A Global Picture of Preventable Death
Every year, complications of pregnancy and childbirth kill hundreds of thousands of women and leave millions more with lasting health problems. In 2015, an estimated 303,000 women died from pregnancy or childbirth-related causes. Many more—seven million with serious long‑term problems and 50 million with negative health outcomes—suffered damage that reshaped their lives.
The leading killers are well known and largely preventable: severe bleeding, obstructed labour, high blood pressure disorders like eclampsia, and infections. Newborns face prematurity, lack of oxygen at birth, infections, and trauma. Worldwide, about 2 million stillbirths occur after 28 weeks of pregnancy each year, half of them during labour.
Dramatic Progress, Unequal Gains
From 1990 to 2015, the global maternal mortality ratio fell from 385 deaths per 100,000 live births to 216—a 44% decline driven by antibiotics, better training, emergency obstetric care, and expanded family planning. Many countries have halved their maternal death rates in the past decade alone.
Yet most maternal and newborn deaths still cluster in the developing world, where health systems are weak, trained birth attendants scarce, and basic supplies unreliable.
The US Exception
Among wealthy nations, the United States stands out—for the wrong reasons. While other developed countries have continued to improve, the US maternal mortality rate has climbed to about 26.4 deaths per 100,000 live births, the highest among its peers. The UK, by comparison, is around 9.2; Finland, just 3.8.
The burden is not shared equally. Black women in the US die at 2.9 times the rate of white women, and Native American women fare even worse, with mortality 3.5 times higher. Underfunded federal health services and rushed prenatal visits—sometimes averaging only a few minutes—leave little room for thorough assessment or meaningful conversation.

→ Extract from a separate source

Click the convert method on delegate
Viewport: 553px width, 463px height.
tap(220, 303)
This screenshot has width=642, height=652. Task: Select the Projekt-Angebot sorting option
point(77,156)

The Quiet Crisis of Newborns
Newborns are equally at risk. A Save the Children report found that 8,000 newborns die each day in the first month of life, more than 1 million on their first day alone. Many could be saved with simple tools—antibiotics, basic resuscitation, and effective breastfeeding support.
A Moral Choice
The science of safe birth is no longer a mystery. The remaining divide is political and social: whether societies will invest in midwives and emergency care, listen to women’s voices, and ensure that the accident of birthplace or skin colour no longer decides who survives childbirth.